Structural Properties of Single Server Queueing Systems: Efficient Methods via Lumping and Dynamic Programming
This thesis consists of two main parts. The first part (Chapters 2 and 3) deals with a class of Markov process called Quasi-Skipfree (QSF) processes.
- Ertiningsih, D.
- 05 February 2020
- Thesis in Leiden Repository
This thesis consists of two main parts. The first part (Chapters 2 and 3) deals with a class of Markov process called Quasi-Skipfree (QSF) processes. In particular, for QSF processes with the special structure called successive lumpability, we derive properties of the stationary distribution as well as explicit formulae. As an application, we have discussed the Cox(k)/M^Y/1 queueing system as a QSF process with a two-dimensional state space. The second part (Chapters 4 and 5) deals with Markov decision processes. In these chapters we study structural properties of the value function and optimal policies for various single server queueing systems.
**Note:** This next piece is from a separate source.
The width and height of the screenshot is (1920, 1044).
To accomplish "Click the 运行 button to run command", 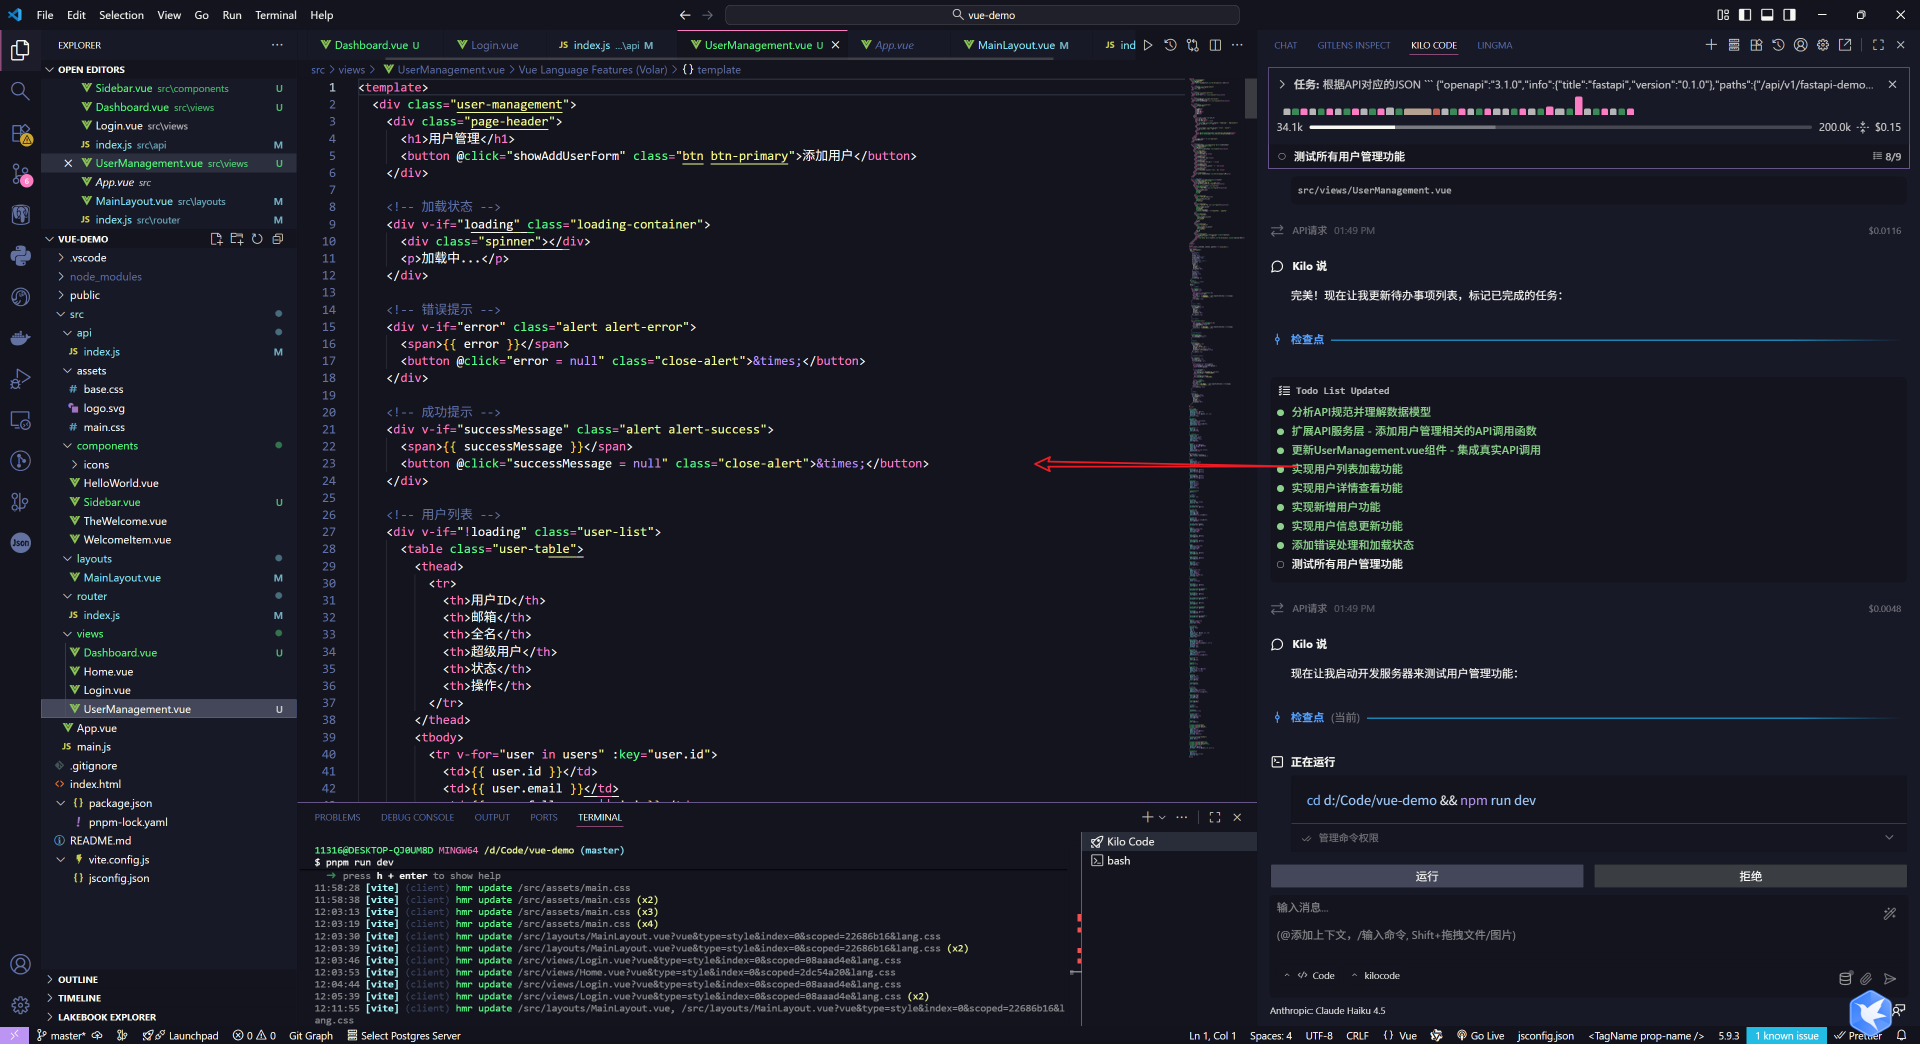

In Chapter 4 we consider an uncontrolled system with impatient customers that may retry. The interarrival and retrial times are allowed to have a general distribution. As an example, we have studied the GI/G/1+M+G retrial queue. We have shown convexity and supermodularity properties of the relative value function, when the cost function is monotone non-decreasing. In Chapter 5 we study monotonic convergence properties of n-horizon threshold and switching curve optimal policies via dynamic programming for Markovian controlled queueing systems. Our analysis focuses on how to choose the initial function v_0 in the value iteration algorithm.